To add more context, this quotation is his response to the situation he's chosen to consider in this section of his essay. "Whenever I go into a foreign country or a prison or any similar place they always ask me what is my religion". The difficulty here is not about his beliefs, it's about how he can accurately answer that question when posed by some official or other.
So, he's not changing his beliefs, he's changing the label he uses when describing his beliefs to different audiences.
Russell assumes that to a philosophical audience the word "atheist" means "a person whose beliefs entail the non-existence of God", whereas "agnostic" means "a person who thinks there is no conclusive argument for or against the existence of God" (he explicitly states here that he thinks there is no conclusive argument against God.
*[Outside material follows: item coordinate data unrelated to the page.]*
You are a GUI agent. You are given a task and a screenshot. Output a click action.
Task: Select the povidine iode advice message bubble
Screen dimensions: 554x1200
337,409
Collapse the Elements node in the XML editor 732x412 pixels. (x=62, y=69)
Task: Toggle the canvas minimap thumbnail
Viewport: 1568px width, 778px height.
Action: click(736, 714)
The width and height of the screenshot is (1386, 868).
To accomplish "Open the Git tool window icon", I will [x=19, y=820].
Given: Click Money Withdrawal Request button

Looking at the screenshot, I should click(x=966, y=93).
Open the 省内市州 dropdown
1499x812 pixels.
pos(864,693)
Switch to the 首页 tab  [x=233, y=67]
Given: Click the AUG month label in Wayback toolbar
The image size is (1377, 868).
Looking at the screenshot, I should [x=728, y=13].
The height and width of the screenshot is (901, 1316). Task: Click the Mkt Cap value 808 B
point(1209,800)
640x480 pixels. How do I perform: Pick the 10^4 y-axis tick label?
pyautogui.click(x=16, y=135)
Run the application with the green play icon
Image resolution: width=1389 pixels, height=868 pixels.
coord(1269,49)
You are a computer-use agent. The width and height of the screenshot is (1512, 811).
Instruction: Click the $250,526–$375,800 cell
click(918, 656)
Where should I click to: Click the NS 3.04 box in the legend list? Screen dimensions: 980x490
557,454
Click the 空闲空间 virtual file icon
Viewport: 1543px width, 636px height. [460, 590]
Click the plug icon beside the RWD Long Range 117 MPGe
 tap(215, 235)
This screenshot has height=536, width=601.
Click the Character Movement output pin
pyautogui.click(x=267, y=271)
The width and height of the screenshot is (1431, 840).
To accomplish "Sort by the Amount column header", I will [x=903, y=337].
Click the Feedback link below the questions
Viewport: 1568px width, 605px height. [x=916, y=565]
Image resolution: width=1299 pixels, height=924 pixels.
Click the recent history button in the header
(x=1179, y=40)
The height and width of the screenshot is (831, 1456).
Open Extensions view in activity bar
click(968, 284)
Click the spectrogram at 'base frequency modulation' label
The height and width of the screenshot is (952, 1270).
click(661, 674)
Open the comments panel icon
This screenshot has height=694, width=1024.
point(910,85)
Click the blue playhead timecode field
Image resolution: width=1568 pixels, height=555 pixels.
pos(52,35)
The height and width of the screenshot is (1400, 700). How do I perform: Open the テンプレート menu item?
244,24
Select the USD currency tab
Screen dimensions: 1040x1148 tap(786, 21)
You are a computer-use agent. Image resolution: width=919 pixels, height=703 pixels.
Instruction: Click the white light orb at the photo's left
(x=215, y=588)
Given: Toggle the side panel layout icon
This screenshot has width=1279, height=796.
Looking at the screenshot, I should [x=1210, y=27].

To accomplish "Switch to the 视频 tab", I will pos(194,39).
He has let it go without saying that he thinks there's no conclusive argument for God either).
Therefore, to a philosophical audience he uses the word "agnostic" to describe his beliefs. He can't present a proof of God's non-existence from his own priors, which is what a "pure philosophical audience" would understand by the word "atheist".
Then, Russell assumes that to the ordinary man in the street, "atheist" means "a person who does not believe in God". By this definition, Russell is an atheist, since "God exists" is not among his beliefs.
Basically he's advocating talking to people in their own language rather than getting too hung up on the proper philosophical definitions at all times. Therefore that there's no contradiction in describing himself as an agnostic in one context and an atheist in another. In particular he sees no contradiction in publicly describing himself as an atheist and nevertheless believing that one cannot prove the non-existence of God.
By raising the Olympian Gods as an example I think he is also teasing those who want to draw what he believes to be an overly-pedantic distinction between agnosticism and atheism. He asserts (rightly or wrongly) that there are many things other than the Christian God in which we don't believe, and which if absolutely pressed we would acknowledge can't be disproved either, but we don't go around in everyday life saying that we're agnostic on the subject. Russell's teapot is another such thing, which he wrote about later than this essay.
Is he implying that because there are so many religions that they all
must not be true?
No, he's saying that because he describes himself in everyday language as not believing in the Olympian Gods, and because (he says) his disbelief in those Gods is of a kind with his disbelief in the Christian God and every hypothetical God, that he should also describe himself in everyday language as an atheist. He's not describing anyone who disbelieves in the Olympian Gods and believes in the Christian God, and he's not saying that just because a person disbelieves in the Olympian Gods then they should be an atheist.